The CPR sets out a number of rules and practice directions which govern how civil court cases should be conducted. The 60th and 61st updates to the CPR, which took effect from 1 April, introduced a number of substantial changes including a stronger overriding objective to enable judges to deal with cases "justly and at proportionate cost".
In his recent ruling, Judge Pelling QC said that since these updates mean that since April 1, a failure to comply with a rule, direction or order was in itself a "clear breach of the overriding objective" which would likely result in "severe sanctions".
"All parties and the wider litigation world should be aware that all courts at all levels are now required to take a very much stricter view of the failure by parties to comply with directions, particularly where the failure to comply is likely to lead into a waste of the limited resources made available to those with cases to litigate," he said.
The parties in the case in question had received at least two case management orders from district judges involving the filing of witness statements. In October 2011, an order had been made that statements should be exchanged no later than 13 weeks after the date on which the party bringing the claim had provided security for costs. A second order, given on 26 November 2012, provided that the statements had to be served on all parties to the action by 6 April 2013. Neither of these orders was complied with.

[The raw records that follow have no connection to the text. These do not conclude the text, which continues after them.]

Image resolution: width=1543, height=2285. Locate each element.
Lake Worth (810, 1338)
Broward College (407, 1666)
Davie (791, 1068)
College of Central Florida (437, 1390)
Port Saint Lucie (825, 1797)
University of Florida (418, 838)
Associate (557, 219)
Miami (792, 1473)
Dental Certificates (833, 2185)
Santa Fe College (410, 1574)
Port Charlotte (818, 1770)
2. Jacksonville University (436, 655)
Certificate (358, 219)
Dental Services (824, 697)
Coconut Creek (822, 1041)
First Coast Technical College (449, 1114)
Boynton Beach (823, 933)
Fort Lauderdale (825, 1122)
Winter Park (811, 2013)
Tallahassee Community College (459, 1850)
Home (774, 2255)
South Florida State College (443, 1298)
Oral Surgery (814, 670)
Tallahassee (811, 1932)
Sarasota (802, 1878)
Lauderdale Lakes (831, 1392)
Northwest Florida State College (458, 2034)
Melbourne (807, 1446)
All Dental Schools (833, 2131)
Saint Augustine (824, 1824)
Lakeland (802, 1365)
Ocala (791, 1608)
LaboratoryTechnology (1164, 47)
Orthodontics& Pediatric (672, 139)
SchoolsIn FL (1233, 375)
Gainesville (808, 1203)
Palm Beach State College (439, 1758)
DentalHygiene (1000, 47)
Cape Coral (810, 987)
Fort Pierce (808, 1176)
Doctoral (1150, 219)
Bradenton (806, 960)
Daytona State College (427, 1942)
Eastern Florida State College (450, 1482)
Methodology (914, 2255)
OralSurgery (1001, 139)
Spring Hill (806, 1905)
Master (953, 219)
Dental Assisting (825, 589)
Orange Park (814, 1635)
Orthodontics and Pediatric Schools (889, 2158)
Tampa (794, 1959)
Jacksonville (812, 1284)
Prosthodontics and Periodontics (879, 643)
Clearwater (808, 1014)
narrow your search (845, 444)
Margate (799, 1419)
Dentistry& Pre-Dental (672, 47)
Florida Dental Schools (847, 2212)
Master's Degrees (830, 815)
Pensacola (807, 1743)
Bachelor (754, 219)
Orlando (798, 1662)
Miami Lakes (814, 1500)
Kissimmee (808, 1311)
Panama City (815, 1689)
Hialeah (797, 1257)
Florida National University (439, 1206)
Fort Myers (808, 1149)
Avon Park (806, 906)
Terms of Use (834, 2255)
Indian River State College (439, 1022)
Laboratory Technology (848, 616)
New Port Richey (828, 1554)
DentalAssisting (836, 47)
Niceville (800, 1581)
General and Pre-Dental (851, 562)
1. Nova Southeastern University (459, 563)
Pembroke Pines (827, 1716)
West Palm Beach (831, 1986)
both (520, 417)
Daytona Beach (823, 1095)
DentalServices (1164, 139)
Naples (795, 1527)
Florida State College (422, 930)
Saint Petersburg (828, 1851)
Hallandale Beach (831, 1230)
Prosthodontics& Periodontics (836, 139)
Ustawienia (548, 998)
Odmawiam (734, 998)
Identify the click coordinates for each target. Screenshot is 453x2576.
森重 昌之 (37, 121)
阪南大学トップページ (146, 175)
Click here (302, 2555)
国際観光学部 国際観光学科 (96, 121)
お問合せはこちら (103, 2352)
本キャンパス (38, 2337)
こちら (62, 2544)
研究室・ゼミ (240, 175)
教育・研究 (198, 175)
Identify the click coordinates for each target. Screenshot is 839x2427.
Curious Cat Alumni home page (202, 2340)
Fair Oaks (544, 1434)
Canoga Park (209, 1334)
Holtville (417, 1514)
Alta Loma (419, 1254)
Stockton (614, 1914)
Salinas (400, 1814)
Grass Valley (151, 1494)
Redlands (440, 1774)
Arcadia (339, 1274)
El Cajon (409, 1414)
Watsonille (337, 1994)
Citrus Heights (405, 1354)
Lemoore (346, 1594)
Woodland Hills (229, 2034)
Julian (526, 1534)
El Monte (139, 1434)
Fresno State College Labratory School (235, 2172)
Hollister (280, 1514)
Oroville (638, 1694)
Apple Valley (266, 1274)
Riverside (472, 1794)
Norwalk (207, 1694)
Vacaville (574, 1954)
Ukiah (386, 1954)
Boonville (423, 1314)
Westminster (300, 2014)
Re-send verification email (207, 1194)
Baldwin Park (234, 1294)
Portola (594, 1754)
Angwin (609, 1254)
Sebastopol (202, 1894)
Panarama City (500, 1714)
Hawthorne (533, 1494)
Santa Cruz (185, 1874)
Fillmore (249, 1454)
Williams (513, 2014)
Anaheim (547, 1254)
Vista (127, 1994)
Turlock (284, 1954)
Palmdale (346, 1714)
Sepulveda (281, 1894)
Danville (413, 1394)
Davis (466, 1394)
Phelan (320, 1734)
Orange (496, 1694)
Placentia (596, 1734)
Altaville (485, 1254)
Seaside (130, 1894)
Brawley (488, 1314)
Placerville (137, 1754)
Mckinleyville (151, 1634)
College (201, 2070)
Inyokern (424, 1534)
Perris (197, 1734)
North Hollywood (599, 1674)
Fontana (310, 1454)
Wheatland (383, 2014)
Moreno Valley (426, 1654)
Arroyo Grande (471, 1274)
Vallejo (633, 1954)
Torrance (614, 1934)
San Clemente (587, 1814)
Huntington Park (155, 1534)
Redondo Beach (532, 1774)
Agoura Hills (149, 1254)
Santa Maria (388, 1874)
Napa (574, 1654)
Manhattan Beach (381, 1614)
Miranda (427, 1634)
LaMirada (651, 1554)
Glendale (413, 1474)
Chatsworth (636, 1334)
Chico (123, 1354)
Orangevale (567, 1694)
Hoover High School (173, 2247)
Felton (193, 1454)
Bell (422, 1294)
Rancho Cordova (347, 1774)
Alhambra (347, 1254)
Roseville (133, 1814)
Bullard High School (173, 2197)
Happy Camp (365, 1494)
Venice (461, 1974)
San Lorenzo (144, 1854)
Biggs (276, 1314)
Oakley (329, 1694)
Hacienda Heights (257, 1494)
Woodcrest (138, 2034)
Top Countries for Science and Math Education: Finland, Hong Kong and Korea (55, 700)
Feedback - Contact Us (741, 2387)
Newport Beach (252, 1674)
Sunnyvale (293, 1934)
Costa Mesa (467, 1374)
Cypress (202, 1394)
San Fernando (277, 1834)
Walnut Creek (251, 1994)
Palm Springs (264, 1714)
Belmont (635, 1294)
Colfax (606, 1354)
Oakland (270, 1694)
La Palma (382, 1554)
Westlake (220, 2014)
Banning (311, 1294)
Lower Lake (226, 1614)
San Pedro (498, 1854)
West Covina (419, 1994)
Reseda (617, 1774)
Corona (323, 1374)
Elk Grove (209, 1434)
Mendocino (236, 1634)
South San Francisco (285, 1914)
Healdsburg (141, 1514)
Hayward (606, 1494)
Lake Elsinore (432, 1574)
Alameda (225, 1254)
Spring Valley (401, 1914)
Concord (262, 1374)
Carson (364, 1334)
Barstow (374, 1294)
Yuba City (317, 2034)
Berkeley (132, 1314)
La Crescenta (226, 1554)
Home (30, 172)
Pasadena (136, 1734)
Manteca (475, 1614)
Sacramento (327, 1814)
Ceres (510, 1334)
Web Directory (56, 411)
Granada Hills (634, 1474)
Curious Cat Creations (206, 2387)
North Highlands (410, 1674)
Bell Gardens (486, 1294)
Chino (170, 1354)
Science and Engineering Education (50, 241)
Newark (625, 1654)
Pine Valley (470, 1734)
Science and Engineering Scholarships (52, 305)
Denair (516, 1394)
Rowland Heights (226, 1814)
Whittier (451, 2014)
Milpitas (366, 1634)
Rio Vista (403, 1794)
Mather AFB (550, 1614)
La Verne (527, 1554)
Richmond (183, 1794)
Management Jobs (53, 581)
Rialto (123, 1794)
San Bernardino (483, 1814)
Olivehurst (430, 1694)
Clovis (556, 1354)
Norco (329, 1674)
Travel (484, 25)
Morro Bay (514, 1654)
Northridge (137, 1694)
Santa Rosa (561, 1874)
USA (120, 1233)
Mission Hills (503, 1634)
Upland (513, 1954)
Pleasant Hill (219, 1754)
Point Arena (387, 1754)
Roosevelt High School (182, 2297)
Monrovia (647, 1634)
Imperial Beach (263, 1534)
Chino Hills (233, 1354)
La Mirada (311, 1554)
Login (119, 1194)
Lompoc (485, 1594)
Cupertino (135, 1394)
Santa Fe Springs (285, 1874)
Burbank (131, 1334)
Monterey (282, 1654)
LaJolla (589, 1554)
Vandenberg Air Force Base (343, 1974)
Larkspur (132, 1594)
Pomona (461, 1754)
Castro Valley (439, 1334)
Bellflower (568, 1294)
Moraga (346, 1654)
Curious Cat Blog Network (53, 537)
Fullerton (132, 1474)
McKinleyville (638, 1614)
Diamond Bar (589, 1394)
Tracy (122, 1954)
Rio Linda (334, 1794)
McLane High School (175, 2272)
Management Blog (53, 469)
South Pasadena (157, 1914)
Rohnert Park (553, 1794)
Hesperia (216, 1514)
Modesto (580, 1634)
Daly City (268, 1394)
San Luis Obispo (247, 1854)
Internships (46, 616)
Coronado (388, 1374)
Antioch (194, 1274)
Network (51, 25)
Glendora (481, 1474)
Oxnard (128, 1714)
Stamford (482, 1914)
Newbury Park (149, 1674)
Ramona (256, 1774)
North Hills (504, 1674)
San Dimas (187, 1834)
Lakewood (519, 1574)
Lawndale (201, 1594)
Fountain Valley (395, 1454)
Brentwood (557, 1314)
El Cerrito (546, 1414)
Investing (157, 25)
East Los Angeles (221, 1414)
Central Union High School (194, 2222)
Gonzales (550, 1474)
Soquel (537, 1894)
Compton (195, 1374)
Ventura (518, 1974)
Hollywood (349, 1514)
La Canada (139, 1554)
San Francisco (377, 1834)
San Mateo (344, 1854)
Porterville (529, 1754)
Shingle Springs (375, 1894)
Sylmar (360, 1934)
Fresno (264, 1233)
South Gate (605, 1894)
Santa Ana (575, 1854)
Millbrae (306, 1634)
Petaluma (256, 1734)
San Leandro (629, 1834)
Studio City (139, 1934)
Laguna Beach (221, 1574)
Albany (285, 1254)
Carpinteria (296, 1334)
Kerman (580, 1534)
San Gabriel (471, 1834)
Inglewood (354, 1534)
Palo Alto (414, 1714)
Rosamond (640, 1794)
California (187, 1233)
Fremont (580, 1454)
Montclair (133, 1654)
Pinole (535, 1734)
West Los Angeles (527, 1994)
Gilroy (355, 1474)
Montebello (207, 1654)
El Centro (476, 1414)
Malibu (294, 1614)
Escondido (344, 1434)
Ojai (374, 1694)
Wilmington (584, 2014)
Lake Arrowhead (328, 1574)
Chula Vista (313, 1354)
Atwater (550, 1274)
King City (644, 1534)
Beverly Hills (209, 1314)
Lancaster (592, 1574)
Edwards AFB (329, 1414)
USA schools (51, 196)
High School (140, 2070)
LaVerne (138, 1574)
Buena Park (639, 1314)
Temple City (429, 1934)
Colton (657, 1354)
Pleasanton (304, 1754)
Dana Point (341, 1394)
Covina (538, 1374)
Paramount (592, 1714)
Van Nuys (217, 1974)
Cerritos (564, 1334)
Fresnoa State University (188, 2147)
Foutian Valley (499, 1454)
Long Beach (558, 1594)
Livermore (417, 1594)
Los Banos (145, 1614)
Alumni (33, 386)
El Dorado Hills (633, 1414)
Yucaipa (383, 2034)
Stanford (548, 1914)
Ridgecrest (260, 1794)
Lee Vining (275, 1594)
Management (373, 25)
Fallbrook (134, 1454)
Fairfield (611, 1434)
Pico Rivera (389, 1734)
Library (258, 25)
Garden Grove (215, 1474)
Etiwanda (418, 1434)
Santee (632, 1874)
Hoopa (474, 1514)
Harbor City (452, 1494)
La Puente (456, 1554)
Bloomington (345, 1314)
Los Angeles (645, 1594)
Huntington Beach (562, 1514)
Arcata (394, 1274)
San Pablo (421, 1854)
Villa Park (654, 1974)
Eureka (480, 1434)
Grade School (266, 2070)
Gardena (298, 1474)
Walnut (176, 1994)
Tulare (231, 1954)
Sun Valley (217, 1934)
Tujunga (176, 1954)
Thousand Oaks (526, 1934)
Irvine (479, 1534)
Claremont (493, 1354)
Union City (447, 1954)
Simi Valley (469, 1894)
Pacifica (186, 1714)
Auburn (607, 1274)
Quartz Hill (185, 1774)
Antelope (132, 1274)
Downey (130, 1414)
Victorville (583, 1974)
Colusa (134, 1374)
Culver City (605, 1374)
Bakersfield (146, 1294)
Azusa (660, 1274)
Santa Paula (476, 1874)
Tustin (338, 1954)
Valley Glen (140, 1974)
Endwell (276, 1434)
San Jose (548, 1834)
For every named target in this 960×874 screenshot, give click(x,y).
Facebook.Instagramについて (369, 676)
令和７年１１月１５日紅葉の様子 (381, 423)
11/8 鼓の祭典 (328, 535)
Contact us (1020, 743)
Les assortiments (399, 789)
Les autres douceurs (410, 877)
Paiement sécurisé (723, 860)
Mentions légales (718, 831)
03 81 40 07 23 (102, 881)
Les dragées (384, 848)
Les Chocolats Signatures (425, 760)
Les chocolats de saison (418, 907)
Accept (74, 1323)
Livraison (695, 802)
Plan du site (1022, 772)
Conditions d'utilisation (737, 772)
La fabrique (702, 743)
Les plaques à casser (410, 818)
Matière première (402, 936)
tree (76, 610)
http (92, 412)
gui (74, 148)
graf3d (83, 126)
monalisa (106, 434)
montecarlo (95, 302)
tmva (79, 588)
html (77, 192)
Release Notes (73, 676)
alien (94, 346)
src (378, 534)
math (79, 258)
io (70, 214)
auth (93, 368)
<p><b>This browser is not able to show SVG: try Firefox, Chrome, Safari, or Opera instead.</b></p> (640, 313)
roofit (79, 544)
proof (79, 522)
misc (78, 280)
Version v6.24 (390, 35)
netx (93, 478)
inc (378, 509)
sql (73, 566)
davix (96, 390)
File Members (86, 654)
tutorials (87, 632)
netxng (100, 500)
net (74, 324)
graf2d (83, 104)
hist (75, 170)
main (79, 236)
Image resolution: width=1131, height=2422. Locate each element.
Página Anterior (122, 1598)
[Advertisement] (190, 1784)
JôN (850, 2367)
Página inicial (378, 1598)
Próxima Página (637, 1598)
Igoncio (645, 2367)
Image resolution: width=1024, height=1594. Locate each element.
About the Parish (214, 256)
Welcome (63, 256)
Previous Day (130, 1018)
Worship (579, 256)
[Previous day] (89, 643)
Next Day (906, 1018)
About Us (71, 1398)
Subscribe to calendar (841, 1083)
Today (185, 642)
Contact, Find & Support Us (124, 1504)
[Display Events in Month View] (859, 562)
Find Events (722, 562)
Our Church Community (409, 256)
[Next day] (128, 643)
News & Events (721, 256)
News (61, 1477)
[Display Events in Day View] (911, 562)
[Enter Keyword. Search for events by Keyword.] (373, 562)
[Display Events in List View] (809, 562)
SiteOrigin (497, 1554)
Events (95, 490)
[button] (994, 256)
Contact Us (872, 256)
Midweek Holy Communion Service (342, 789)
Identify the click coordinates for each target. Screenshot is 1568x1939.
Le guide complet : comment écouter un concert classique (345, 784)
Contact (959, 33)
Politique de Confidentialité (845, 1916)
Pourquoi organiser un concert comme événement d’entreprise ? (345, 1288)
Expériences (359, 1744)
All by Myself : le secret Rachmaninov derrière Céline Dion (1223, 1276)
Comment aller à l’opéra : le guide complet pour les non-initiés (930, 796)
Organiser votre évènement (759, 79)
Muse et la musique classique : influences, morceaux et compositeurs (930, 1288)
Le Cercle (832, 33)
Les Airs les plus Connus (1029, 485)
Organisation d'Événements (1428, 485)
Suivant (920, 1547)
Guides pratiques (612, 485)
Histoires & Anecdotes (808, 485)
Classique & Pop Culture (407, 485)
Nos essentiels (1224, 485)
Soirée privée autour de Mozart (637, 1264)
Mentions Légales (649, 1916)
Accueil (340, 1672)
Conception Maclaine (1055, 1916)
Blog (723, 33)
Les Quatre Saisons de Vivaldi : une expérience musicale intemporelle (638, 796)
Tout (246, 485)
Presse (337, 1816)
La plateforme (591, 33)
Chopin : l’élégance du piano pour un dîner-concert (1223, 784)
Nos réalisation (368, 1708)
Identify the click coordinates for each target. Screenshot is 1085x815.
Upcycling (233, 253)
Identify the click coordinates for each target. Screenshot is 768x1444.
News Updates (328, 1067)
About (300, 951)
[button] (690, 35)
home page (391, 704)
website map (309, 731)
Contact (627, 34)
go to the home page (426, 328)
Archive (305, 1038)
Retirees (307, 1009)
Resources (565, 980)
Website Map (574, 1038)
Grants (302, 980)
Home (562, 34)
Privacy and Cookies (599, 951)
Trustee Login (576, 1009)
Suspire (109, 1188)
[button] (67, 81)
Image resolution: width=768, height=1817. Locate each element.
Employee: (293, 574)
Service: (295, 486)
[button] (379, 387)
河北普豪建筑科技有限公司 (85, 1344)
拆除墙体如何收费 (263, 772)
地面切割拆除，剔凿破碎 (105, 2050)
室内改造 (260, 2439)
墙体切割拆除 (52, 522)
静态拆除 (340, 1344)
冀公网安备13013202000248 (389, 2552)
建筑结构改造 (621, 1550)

Judge Pelling said that he had "come very close to refusing" an extension of the time limits due to the parties' failure to comply with the previous orders. Of particular relevance was the fact that the case had been allocated five-day trial, despite the fact that this amount of time was no longer needed. If the witness statements had been served as they should have been, this would have been obvious earlier and could have been changed without wasting court time, he said.
"In the end I am only persuaded to extend the time for the filing of witness statements because this hearing is taking place only a very short while after the amendment of the CPR and because the period that has elapsed since the final extension expired is relatively short," he said.